I note that in the terms of his Question the noble Lord. Lord Wells-Pestell, says that there is "deep resentment". That may or may not be so, but he is closer to the matter, perhaps, than I shall ever be. If it is the case, I shall certainly take note of what he says about this being the attitude of the whole Service—not only in London but elsewhere. I hope the position is not quite so black as it has been painted, but I will take note of what the noble Lord says about this "deep resentment".

What nobody has asked to-day is what action the Government will take specifically about this dissatisfaction. I must comment that if that question had been asked I should have been bound to say that officially we have been aware of this dissatisfaction, contrary to the previous agreement, for only about a week. There has been the suggestion that I should say to-night what we are going to do about the "disastrous A Scale" as it has been called—that is, the suggestion that one has to wait three years before automatically getting on to B. But, my Lords, I really think that in view of the pressure by the Staff Side to accept Butterworth, the acceptance of Butterworth by the Government very soon after it was announced, the agreement between the Staff Side and the Probation Committee Side when this matter was negotiated, not only in principle but also on the subsequent details, for me to come forward now, within a week, and say what is to be done about it is a little ambitious, even for those who have been kind enough to be as flattering to me as they have been this evening. But if one wants quick reverses in these matters one has to bear in mind that in pay matters the findings of an independent inquiry such as this not infrequently leave some of those affected by them dissatisfied, as also do the settlements negotiated on behalf of employers and employees by their elected representatives in other fields as well.

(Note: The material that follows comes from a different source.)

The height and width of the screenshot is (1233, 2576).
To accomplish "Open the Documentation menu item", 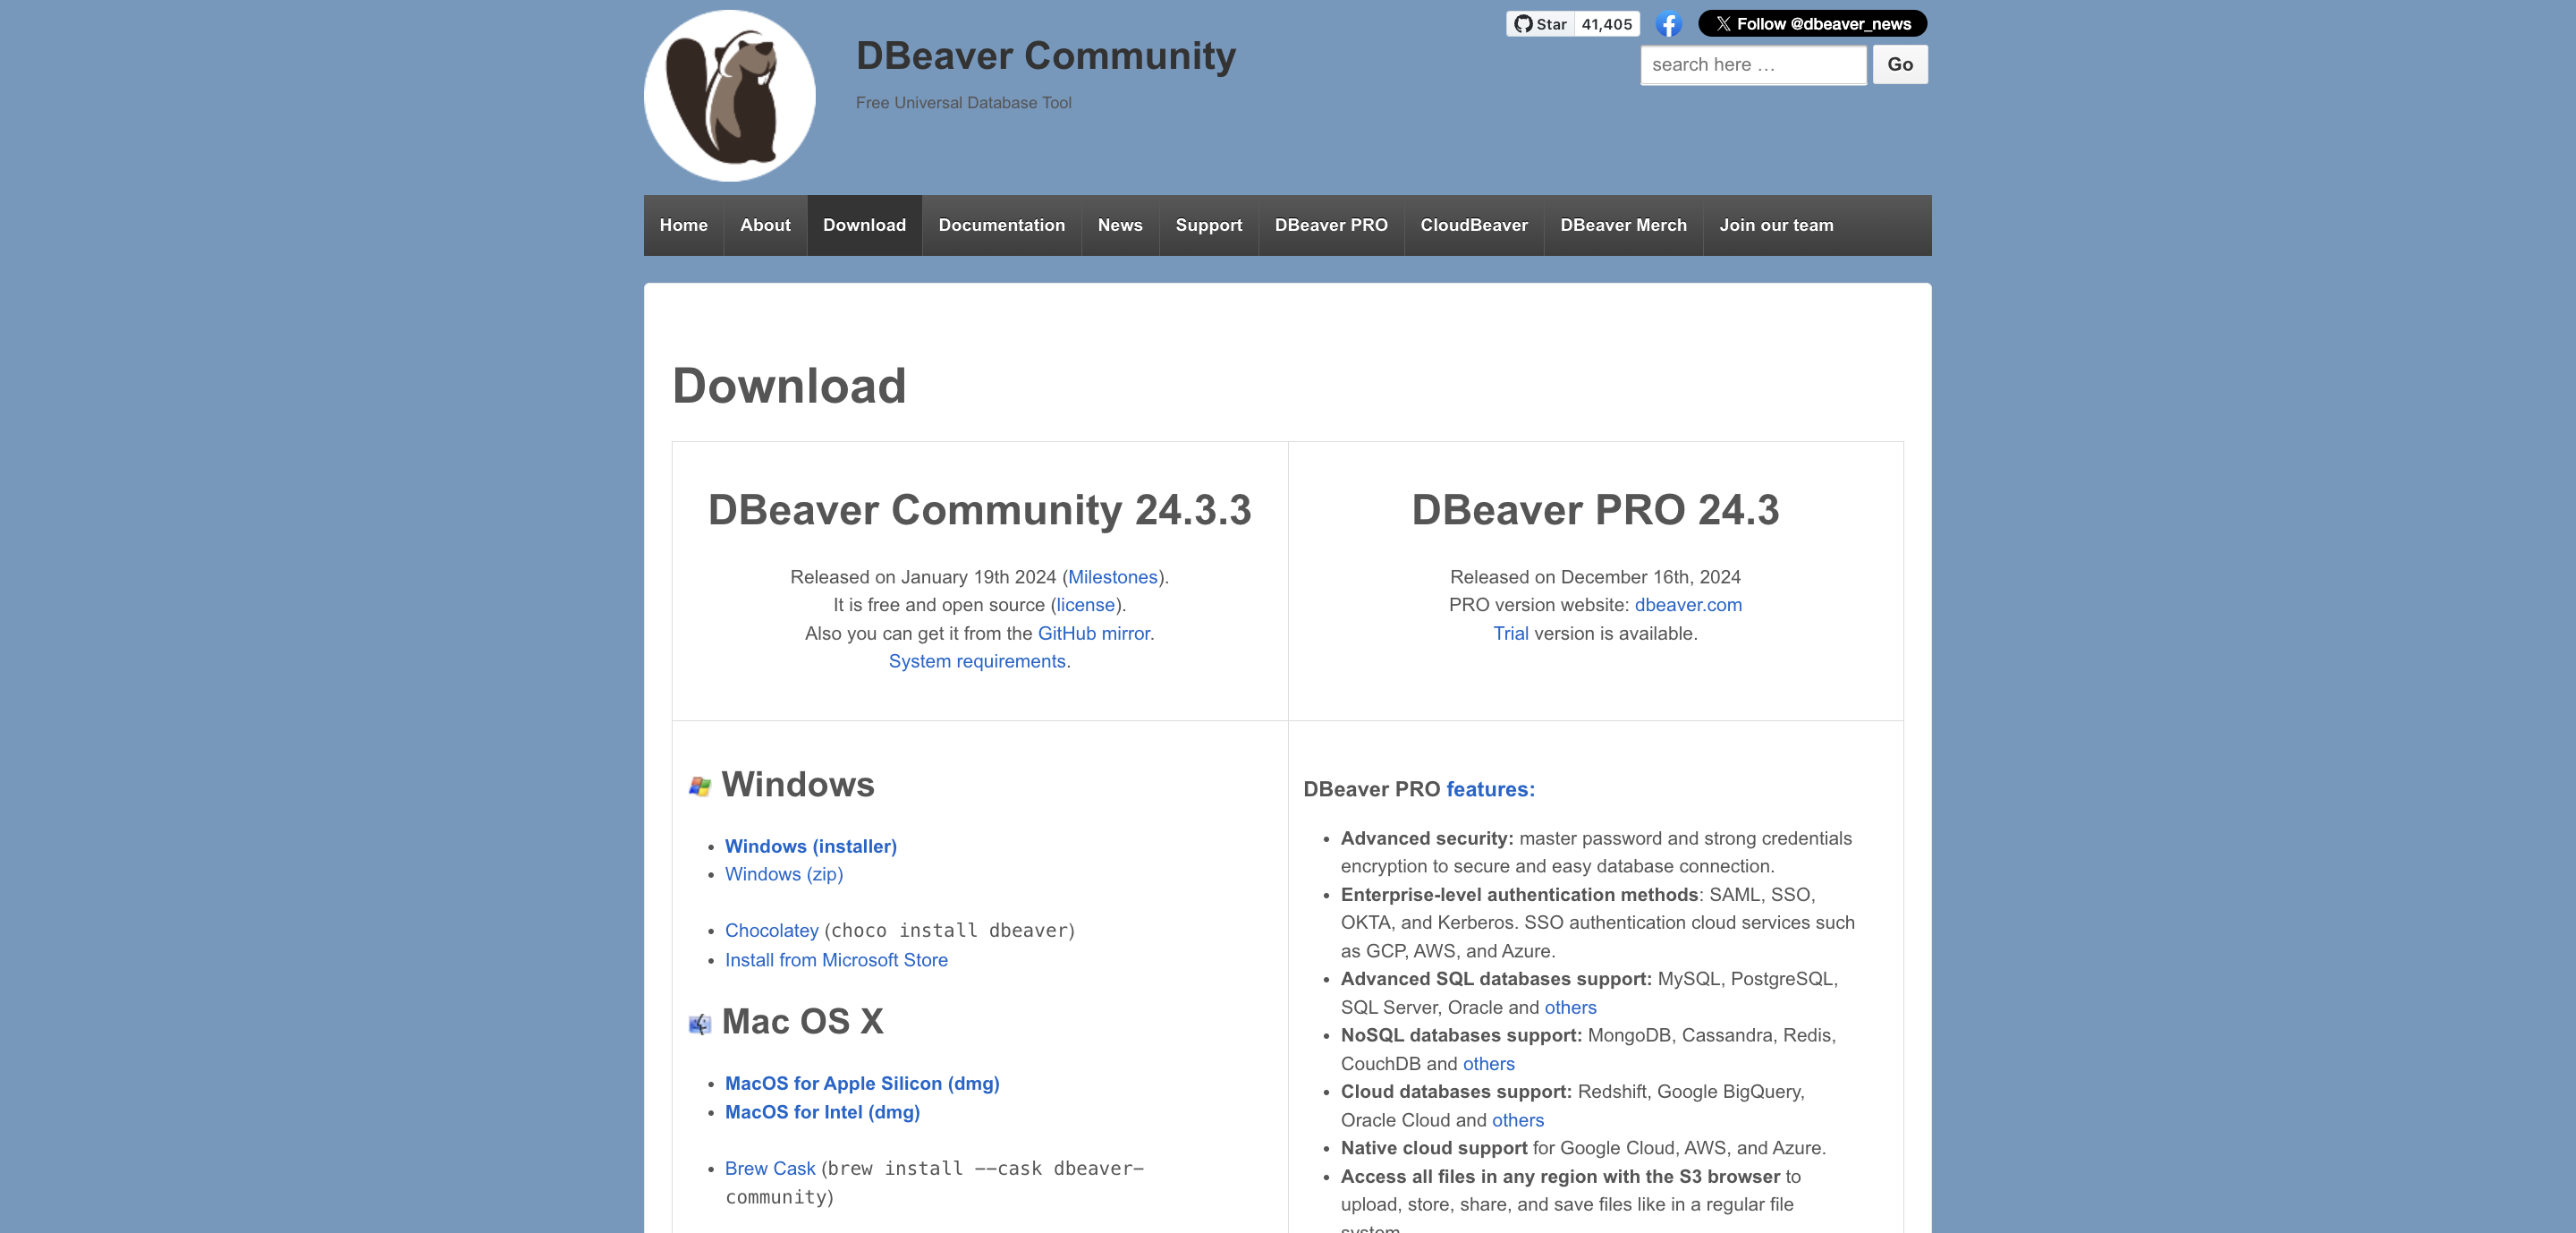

If it were a habit of Governments lightly to set aside the recommendations of an independent inquiry such as this, or to tear up a settlement which has been responsibly negotiated by representatives of the National Association of Probation Officers and the employing Probation Committee, then I think we should be in deep trouble. What I can do is to pass on to my right honourable friend, and indeed also to my honourable friends who are concerned in the day-to-day workings of this Service, what has been said here to-night. I think we are aware of the disquiet. The noble Lord has asked a very moderate Question: he has asked whether we are aware of the "deep resentment", and although I would not have got away with it at the beginning, I think at the end I can simply answer, "Yes".


My Lords, before the noble Viscount sits down—I realise I have no right of reply so perhaps I might use that phrase in order to say that, although there are wide differences between us, I am extremely grateful to him for his very full reply and for his courteous and understanding way of handling this matter.